Squaring a simple inequality

Since $x^2+1>0$, the inequality

$$\sqrt{x^2+1}>2x-1$$

is always satisfied for $2x-1\le 0 \implies x\le \frac12$.

Then for $2x-1>0$ we can square to obtain

$$x^2+1>4x^2-4x+1 \iff3x^2-4x<0 \iff 0<x<\frac43$$

and we need to take the solutions compatible with the condition $2x-1>0$ that is $x>\frac12$.

Therefore solutions are

• $x\le \frac12$
• $\frac12<x<\frac43$

that is $x<\frac43$.

It's obvious that for $x\leq0$ our inequality is true.

Let $x>0$.

Thus, we need to solve $$\sqrt{x^2+1}-x>x-1$$ or $$\frac{1}{\sqrt{x^2+1}+x}>x-1.$$ Now, consider two functions: $f(x)=\frac{1}{\sqrt{x^2+1}+x}$ and $g(x)=x-1$.

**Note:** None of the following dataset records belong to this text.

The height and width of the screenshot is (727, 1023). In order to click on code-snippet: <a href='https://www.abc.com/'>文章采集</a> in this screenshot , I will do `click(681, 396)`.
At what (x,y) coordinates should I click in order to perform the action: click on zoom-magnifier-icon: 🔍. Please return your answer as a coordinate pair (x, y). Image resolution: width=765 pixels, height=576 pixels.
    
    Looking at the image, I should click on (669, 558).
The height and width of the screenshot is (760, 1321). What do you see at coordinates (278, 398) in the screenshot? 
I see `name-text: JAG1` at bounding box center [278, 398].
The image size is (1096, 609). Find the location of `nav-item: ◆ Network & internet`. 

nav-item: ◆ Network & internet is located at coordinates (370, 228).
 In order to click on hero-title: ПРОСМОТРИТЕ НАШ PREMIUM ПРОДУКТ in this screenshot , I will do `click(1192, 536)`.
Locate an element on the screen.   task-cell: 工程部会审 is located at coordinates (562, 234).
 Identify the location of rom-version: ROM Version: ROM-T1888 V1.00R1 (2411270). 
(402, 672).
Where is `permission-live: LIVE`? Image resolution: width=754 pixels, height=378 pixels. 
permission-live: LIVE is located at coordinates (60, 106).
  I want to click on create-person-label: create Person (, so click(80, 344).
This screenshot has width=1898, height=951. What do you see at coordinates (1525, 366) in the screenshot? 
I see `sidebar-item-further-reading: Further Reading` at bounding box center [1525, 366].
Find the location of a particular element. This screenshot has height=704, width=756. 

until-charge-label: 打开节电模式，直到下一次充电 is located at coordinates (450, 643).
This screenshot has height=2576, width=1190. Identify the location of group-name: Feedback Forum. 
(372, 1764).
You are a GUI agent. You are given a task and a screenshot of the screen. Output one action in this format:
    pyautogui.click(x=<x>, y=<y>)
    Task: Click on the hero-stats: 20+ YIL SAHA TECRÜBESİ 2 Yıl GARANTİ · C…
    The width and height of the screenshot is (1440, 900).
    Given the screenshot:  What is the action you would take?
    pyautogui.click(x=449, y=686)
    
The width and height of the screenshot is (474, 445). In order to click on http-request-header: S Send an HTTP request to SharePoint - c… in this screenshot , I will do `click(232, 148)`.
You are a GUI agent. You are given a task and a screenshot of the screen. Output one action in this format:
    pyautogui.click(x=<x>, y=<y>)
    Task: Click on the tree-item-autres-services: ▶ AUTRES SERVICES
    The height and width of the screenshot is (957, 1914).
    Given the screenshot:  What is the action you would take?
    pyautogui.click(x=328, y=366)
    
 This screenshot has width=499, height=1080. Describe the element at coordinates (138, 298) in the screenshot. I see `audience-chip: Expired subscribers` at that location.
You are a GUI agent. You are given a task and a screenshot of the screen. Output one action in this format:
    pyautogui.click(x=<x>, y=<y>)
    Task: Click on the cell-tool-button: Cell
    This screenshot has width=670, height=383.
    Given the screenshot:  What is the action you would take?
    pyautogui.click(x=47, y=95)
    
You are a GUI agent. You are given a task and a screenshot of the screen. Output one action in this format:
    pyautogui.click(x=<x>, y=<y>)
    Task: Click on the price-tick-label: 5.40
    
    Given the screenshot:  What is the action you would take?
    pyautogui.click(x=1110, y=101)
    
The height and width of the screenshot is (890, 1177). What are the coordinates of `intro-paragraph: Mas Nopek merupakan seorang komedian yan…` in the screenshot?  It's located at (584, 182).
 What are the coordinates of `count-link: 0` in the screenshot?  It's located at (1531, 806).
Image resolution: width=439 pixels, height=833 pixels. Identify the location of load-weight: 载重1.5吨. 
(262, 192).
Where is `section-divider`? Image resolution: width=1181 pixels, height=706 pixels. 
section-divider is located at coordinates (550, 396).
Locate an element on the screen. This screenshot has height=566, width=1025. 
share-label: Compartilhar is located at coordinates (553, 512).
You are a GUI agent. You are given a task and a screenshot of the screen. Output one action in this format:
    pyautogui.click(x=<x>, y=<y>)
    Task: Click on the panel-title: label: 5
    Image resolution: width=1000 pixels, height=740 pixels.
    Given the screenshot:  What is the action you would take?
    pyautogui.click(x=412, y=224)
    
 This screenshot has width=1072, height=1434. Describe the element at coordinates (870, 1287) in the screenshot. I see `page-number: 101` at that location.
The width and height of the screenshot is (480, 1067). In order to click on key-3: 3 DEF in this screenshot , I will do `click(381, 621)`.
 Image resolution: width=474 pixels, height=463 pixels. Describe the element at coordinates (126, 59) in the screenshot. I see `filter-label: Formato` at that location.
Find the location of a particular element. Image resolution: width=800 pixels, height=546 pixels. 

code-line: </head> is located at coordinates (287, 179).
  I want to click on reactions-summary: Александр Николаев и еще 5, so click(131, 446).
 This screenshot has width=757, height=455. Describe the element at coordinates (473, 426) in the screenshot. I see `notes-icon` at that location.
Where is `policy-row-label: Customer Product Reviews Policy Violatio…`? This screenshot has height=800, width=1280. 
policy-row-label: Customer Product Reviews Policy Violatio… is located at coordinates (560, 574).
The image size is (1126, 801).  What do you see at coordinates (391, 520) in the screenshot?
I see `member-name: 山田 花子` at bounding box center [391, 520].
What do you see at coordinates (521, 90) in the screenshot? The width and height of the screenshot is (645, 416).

We see that $f$ decreases for $x>0$ and $g$ increases, which says that graphs of $f$ and $g$ intersect in one point maximum.

But $f\left(\frac{4}{3}\right)=g\left(\frac{4}{3}\right)$, which gives the answer: $$\left(-\infty,\frac{4}{3}\right).$$